3D reconstruction of cellular microtubule networks using time- resolved live cell imaging and serial electron tomography

Microtubules are part of the cell cytoskeleton and play crucial roles in cellular processes like intracellular transport and cell division. During cell division, the centrosome, found in most eukaryotes and also know as the microtubule organizing center, duplicates and the mitotic spindle is organized by microtubules which are nucleated and polymerized from tubulin at the two centrosomes. This process can be followed by light microscopy in live cells using fluorescently labelled tubulin. Due their small diameter (~25 nm) and high density at the centrosome, microtubules cannot be resolved by light microscopy and no precise quantitative analysis of tubulin polymerized in microtubules, on the ultrastructure of the network of tubes and their dependance on cell division stage, cell size, cell type can be obtained. To model the 3D organization of centrosomal microtubules in C. elegans embryo mitosis, we have chosen to use electron tomography on serial300nm-thick, sections, followed by segmentation of microtubules in the serial tomography stacks.

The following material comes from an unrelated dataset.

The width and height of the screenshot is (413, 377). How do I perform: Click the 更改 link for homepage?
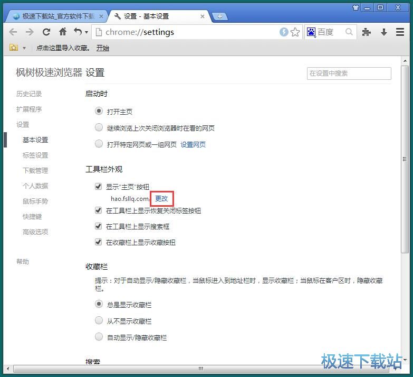[161, 199]
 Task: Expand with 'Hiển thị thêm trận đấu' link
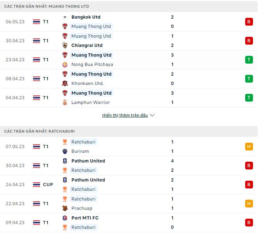pos(125,116)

In the perspective of doing a largescale statistical analysis of multiple samples, we have developed software in the ZIBAmira (ZIB, Germany)/Amira (FEI, The Netherlands) framework for automated tracing of microtubules centerlines in electron tomograms based on template matching [1]. Then, we have developed a method for automated stitching of microtubules across serial sections, using the previously segmented network of lines to register consecutive sections [2]. Finally we have applied this image processing workflow – from serial electron tomography to complete microtubule network reconstructions to cells from C. elegans embryo after live cell imaging and cell division staging.